Mike Grabham and Oren Etzioni
Oren Etzioni, CEO of the Allen Institute for Artificial Intelligence, answers questions during a chat moderated by Mike Grabham, director of the Seattle chapter of Startup Grind. (GeekWire Photo / Alan Boyle)

It may seem as if everyone’s already on the bandwagon for artificial intelligence and machine learning, with players ranging from giants like Amazon and Microsoft to startups like Xnor.ai and Canotic — but the head of Seattle’s Allen Institute for Artificial Intelligence, or AI2, says there’s still plenty of room to climb aboard.

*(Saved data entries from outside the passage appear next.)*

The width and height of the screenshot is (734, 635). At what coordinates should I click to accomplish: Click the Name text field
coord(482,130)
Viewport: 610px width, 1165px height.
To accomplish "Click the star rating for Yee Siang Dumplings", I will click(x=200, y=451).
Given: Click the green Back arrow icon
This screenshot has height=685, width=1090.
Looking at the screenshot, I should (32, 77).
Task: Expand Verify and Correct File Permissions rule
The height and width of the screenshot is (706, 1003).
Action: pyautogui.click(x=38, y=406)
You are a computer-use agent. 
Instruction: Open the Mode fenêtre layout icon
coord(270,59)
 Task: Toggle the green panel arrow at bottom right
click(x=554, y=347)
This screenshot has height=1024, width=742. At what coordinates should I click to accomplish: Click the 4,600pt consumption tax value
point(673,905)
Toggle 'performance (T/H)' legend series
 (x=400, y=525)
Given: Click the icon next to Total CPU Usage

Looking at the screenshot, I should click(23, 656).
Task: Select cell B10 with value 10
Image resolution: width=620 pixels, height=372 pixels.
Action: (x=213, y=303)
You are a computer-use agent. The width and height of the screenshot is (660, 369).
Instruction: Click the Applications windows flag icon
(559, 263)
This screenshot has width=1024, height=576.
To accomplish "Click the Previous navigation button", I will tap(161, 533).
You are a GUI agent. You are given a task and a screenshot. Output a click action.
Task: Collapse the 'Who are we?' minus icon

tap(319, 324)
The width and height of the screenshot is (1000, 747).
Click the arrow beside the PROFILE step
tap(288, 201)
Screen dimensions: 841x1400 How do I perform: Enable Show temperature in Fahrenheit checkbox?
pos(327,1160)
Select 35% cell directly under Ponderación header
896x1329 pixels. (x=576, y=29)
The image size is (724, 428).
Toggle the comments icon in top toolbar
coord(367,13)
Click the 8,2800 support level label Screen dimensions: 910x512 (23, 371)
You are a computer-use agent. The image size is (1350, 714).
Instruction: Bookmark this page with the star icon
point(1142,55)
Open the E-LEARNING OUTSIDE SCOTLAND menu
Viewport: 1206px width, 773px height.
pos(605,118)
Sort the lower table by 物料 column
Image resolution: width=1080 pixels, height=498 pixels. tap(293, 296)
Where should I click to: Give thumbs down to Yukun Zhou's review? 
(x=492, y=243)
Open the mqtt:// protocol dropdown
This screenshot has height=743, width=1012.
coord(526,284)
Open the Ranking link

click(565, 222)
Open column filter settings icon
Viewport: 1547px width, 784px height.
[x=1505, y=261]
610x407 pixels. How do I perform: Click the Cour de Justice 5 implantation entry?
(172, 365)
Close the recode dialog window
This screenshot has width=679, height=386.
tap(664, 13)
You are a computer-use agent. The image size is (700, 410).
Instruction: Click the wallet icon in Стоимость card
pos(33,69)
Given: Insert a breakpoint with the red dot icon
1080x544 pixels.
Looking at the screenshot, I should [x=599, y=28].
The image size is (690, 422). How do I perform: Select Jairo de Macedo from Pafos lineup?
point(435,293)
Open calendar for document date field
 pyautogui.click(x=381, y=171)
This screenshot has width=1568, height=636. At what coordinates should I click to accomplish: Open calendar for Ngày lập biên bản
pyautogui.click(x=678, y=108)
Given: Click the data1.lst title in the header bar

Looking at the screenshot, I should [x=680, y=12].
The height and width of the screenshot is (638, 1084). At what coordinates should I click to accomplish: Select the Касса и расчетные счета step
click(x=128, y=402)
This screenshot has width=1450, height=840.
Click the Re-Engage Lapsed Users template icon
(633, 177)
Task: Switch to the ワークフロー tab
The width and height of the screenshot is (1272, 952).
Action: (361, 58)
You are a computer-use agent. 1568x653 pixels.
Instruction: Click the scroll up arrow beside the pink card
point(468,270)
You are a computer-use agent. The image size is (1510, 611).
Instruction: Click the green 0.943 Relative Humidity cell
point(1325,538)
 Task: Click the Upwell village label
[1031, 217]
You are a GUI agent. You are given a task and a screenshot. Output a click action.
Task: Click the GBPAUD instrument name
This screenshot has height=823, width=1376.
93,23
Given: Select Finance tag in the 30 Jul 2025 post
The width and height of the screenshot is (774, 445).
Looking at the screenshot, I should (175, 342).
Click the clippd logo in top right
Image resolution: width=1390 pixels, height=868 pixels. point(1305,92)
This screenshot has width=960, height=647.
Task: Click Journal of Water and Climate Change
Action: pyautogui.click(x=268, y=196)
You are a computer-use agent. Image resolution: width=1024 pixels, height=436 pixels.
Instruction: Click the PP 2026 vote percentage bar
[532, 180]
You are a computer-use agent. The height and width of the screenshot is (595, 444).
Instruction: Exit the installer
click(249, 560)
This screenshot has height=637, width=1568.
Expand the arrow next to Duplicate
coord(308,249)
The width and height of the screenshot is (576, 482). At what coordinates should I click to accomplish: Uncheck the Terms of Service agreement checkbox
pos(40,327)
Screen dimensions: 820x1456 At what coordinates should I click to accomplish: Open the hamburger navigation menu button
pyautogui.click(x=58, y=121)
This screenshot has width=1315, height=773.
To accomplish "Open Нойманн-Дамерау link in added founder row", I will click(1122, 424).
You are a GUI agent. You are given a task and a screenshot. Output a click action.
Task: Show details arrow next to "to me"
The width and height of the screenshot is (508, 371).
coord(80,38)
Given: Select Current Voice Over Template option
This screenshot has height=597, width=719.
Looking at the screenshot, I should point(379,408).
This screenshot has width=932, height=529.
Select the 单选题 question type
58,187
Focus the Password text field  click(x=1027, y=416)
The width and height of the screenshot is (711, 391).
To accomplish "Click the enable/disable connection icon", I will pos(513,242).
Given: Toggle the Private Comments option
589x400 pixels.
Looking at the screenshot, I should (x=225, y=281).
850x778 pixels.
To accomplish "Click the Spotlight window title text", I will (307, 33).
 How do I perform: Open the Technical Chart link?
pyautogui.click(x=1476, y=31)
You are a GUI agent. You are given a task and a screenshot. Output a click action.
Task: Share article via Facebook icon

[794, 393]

“Let me assure you, if you have a machine learning-based startup in mind … you’re not late to the party,” AI2’s CEO, Oren Etzioni, told more than 70 people who gathered Feb. 26 at Create33 in downtown Seattle for a Startup Grind event.

Etzioni had a hand in getting the party started back in 2004, with the launch of a startup called Farecast that used artificial intelligence to predict whether airline fares would rise or fall. The company was acquired by Microsoft in 2008 for $115 million and has since faded into the ether. But Etzioni said the basic approach, which involves analyzing huge amounts of data to identify patterns and solve problems, is just hitting its stride.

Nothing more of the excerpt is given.